Os portugueses têm noção do que estão a visitar aqui no mosteiro? Os estrangeiros têm só curiosidade ou têm também uma ideia?
Muitos portugueses têm, porque o estudaram e as personagens são fáceis de identificar. Os estrangeiros estão mais alheados da nossa história. Claro que a grande figura que ali é reconhecida é o infante D. Henrique e são raros os que não ouviram falar do seu nome. Mas temos aqui sepultado também D. João II e os visitantes brasileiros raramente o associam à importância que ele teve na história do Brasil.
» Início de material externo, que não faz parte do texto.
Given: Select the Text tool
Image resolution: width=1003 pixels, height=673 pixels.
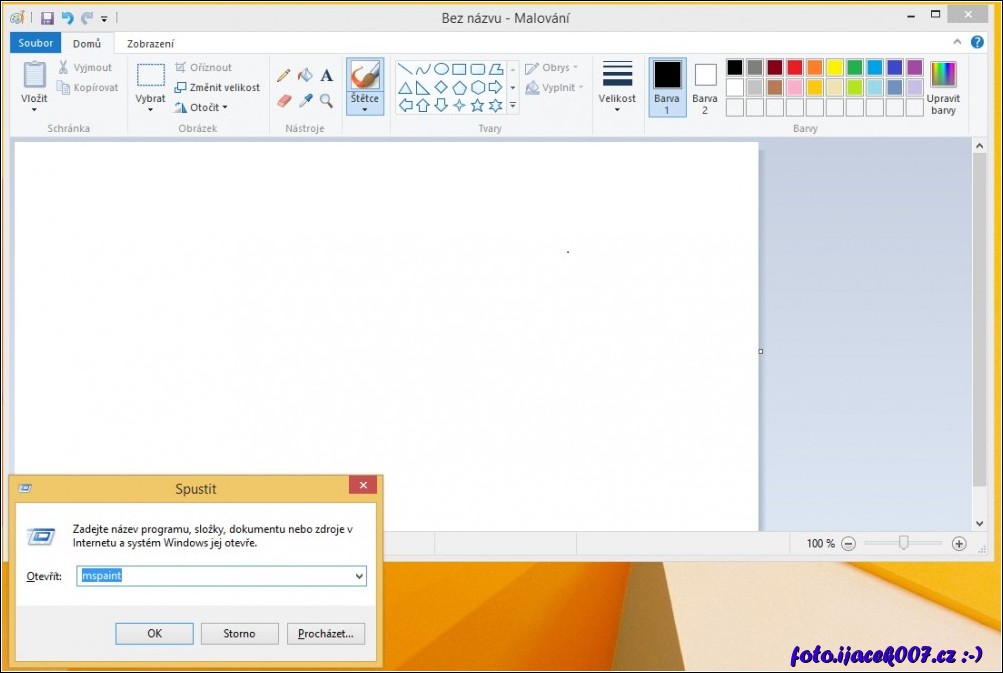Looking at the screenshot, I should point(327,76).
Se existe o Brasil com a configuração geopolítica que hoje tem, deve-se a D. João II e ao tratado de Tordesilhas.
E os espanhóis têm noção de que o monumento celebra uma derrota castelhana?
Sabem que este mosteiro resultou de uma batalha entre portugueses e castelhanos, mas não deixam de se deslumbrar por esse motivo. Quando colocamos livros de visitas nas exposições, os espanhóis são os mais assertivos, dizendo que isto é uma maravilha, que é um monumento que deve ser conhecido e visitado por todos. Algo que atrai muito também, sobretudo os espanhóis, é o memorial ao soldado desconhecido. Na época de verão chegam a estar na Sala do Capítulo mais de 200 turistas a assistir à cerimónia. Há pouco perguntava-me o que mudou. De há três ou quatro anos a esta parte há um incremento turístico fantástico. 2016 foi excelente, 2017 excecional. Em 2018 e em 2019 estabilizou. Em dois anos tivemos 47% de aumento turístico, o que é único no contexto nacional. Deve-se também à proximidade de Fátima. Chegámos aos 500 mil visitantes em 2017, referenciados na bilhética, porque só na visita à igreja, que é gratuita, tivemos o dobro de visitantes.